In this connection it is pertinent to refer to the Rules of Professional Conduct in the Legal Profession, made by the General Council of the Bar on the 25th December 1967 as amended at its meeting held on the 15th January 1979.
Every lawyer upon his own responsibility must decide what cases he will bring into Court for plaintiffs and what cases he will contest in Court for defendants. His is the responsibility for advising as to questionable transactions, for bringing questionable suits and for arguing questionable defences. He cannot escape it by arguing as an excuse that he is only following his client’s instructions. (emphasis mine)

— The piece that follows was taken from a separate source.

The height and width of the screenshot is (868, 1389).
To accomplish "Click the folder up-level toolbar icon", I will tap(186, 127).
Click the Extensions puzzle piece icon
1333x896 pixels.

In this case there is no suggestion that counsel for the appellant acted under a misapprehension or against the specific prohibition by the appellant as in Sheppard v. Robinson (1919) 1 K.B. 474. or in Marsden case supra. The proceedings of the court below show clearly that the decision of learned Counsel to withdraw the appeal was taken after full consideration of the special circumstances of the case as disclosed in the Ruling and particularly the portion which I have earlier referred to. The decision to withdraw was the exercise of judgment and discretion on emergency arising in the conduct of the appeal. Learned Counsel in my view was right in the circumstance of the case and justified in the decision. Apparently, faced with the sensible observations of the justices of appeal on the evidence and the conduct of the defence case in the trial court, it was clear to learned counsel that the appeal was hopeless and stood no ghost or chance of success. It will be most uncharitable for any Court to impugn the wisdom of his decision in the circumstance.

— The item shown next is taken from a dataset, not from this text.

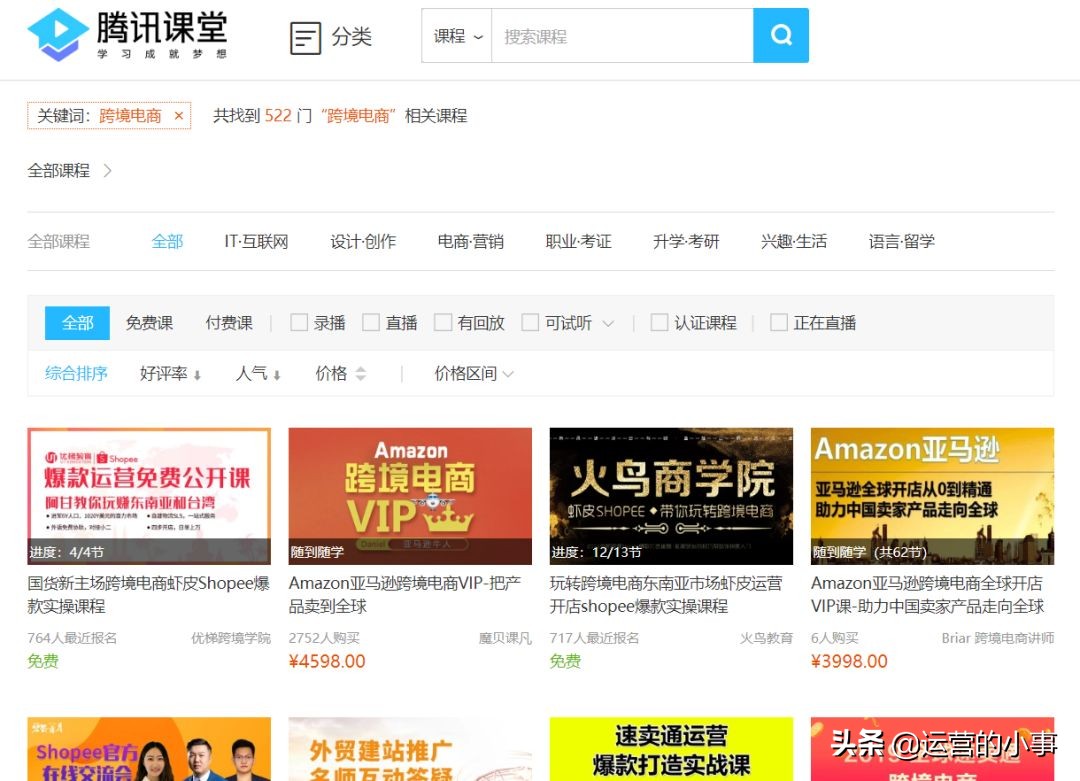Viewport: 1080px width, 781px height.
Task: Remove the 跨境电商 keyword tag via its ×
Action: click(x=178, y=116)
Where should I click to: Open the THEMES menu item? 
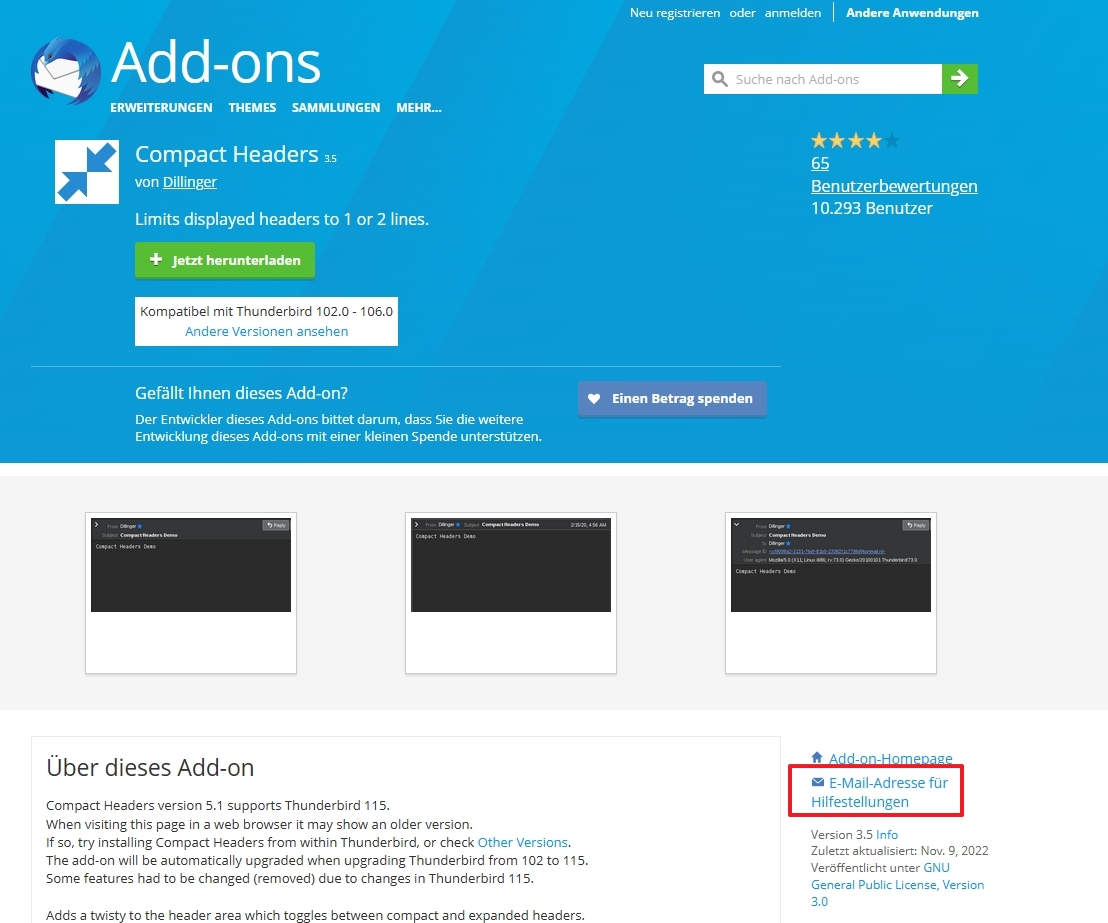(252, 107)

I am satisfied that the Court below erred and misdirected itself in coming to the decision that the learned Counsel in withdrawing the appeal committed an act outside the ordinary or implied scope of his authority. It was for the Respondent not only to allege but to prove that his Counsel’s general authority in conducting the appeal was expressly and specifically limited and could therefore not withdraw the appeal. They made no such allegation and equally failed to prove any other circumstances which justified the court below in reversing its earlier order dismissing the appeal. I am in complete agreement with Brett J., when he stated in Earl of Beauchamp v. Madresfield VIII (1872-73) L.R.C.P.C.245 at p.253:-
“When the counsel has satisfied himself that he has no argument to offer in support of his case, it is his duty at once to say so, and to withdraw altogether. The Counsel is master of the argument and of the case in court, and should at once retire if he finds it wholly unsustainable, unless indeed he has express instructions to the contrary. ”
The Court below erred in finding that the Respondents gave specific instructions to their solicitor limiting his apparent authority. All the affidavit disclosed is that the Respondents were not consulted before their counsel withdrew the appeal and that they dissented from the exercise of his (counsel) discretion. The issue of prejudice or embarrassment to the Respondents is irrelevant, this is not a case were the decision to withdraw was not bona fide nor was it a decision made by him under misapprehension nor in excess of the express or ostensible authority of counsel conducting the appeal.
The point is that the Respondents failed to make a case for setting aside the order of dismissal. In Babaiide v. Aisa (1966) 1 All N.L.R. 254, there was clear evidence that the newly qualified solicitor who consented to judgment did so under a misapprehension of his instruction. There was no such evidence in this case.
I will therefore allow the appeal and set aside the Ruling of the Court below made on the 31st day of July, 1984. The judgment of the High Court given on 22nd May 1984 is restored. The Appellant is awarded the costs of this appeal fixed at N300.00.